Q&A with Amy Ziebarth, Head of School at Far Brook School
Describe Far Brook School’s location and campus.
Nestled comfortably on nine wooded acres in Short Hills, red clapboard buildings house light-filled classrooms that open directly to the outdoors. By design, students experience the natural world in all seasons and weather. The campus lifts our spirits and inspires us even on a rainy or snowy day. The hall, gym, playing fields, playgrounds, sandbox, and courtyards provide community spaces. Our new Music and Arts Building and Kronthal Science and Environmental Center feature a greenhouse, the Fisher Woodshop, and customized learning spaces that open to the Schoolyard Wetlands Habitat.
What are the bedrocks of a Far Brook School education?
The 10-year journey from nursery through eighth grade is intentionally designed to empower children to be critical thinkers, problem-solvers, analytical readers, and writers with a global perspective. Our students are honored for their ideas and creativity, and given the support and freedom to take risks. In math, science, art, and woodshop, students are makers, inventors, and builders, embracing process. The progressive curriculum is interdisciplinary and infused with arts and music to encourage depth of study, understanding, and interactive classroom discussions. Every student participates in sports, drama, music, singing, and community service, experiences which help them become compassionate leaders and ethical citizens. It is our hope that we have created an inspired and unhurried atmosphere where children can grow and learn.
Describe the ages and recent accomplishments of your student body.
Our richly diverse student body of 230 children range from 3 and 15 years of age. The small, N-8 environment offers an extended childhood, where older students are given leadership opportunities and the gift of high expectations. They are role models for younger children. All students participate in community service. Over 60 percent of our students are eligible for the Johns Hopkins Center for Talented Youth program each year. Our graduates are well-prepared for rigorous high school settings; poised, comfortable working in collaborative environments, engaging in conversation with their peers, sharing their ideas and perspectives, and advocating for their positions. Approximately 75 percent attend independent day schools, while 25 percent choose their local public high school or boarding school.

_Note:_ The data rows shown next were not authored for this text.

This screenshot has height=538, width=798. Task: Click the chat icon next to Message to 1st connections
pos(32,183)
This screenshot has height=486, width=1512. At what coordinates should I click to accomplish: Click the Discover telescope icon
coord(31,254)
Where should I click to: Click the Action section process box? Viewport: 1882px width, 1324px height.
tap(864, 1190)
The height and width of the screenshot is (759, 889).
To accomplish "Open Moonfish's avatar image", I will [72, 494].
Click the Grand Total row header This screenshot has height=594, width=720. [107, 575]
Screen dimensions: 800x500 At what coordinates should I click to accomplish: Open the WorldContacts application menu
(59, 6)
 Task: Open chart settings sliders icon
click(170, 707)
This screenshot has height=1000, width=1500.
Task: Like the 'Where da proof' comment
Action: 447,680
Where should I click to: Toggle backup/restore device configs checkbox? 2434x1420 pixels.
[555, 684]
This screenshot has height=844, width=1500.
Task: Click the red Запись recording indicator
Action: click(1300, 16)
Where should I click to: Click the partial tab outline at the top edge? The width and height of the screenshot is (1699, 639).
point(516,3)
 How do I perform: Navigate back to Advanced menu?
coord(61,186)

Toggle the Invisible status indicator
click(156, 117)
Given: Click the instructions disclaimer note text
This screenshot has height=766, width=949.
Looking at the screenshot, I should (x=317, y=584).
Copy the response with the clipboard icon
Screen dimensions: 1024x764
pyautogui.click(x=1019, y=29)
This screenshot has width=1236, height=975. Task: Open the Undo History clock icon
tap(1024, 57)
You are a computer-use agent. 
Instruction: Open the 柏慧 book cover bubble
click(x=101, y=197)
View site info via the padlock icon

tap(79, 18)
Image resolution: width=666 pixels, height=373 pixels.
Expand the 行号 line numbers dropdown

What are some of your school’s longstanding traditions?
Important traditions are milestones that provide our students a sense of place and security. Each day in morning meeting, singing together feeds our souls and builds our community. We listen, become aware of our surroundings, and share experiences. During our Thanksgiving processional, a joyful celebration of the harvest in which all students sing great choral works, we collect food for those in need. In our unique graduation tradition, each student speaks about their time at Far Brook, then performs in a Shakespeare play, their gift back to the School community.
How is technology used to enhance student learning?
Each experience with technology should expand our students’ view of and ability to interact with the world. A variety of tools provide faculty and students the freedom to explore and take risks. We show children the powerful possibilities of technology, emphasizing the ability to create, express themselves, and effect positive change. While learning about water conservation, our second graders communicated with a school in Palestine through Level Up Village, embracing a more global perspective on how saving water impacts people around the world. Problem-based learning is enhanced in our flipped classrooms, where students learn through teacher-created online videos at home, then use their new knowledge in class to work on group projects and real-life issues.
How are the arts essential to a Far Brook School education?
The concept of “learning through the arts” is based on deepening the learning experience for children and increasing the flexibility and creativity of the brain. Integrating arts into daily curriculum allows children to convey what they may not yet be able to express verbally and teaches that there is more than one solution to a problem. Through the arts, children learn cultural diversity and heritage, to make qualitative judgments, to work independently as well as in a group, to notice and appreciate subtleties, to be flexible, and to celebrate the many ways the world around them is experienced and interpreted. We believe that education deeply felt and experienced is lasting and enjoyable.
What are Far Brook’s plans for the future?
Our new state-of-the-art science and arts buildings have enabled us to expand creative and investigative learning. To prepare students for more global futures and careers that have yet to be invented, we continue our focus on nurturing children’s natural curiosity and providing them with a foundation of critical thinking and problem-solving skills and inspiring questioning through our expanding STEAM programs.
This fall, we host our second Widening the Lens conference, expanding conversations on diversity and equity within New Jersey independent schools to generate actionable ideas to make our schools and communities more inclusive spaces.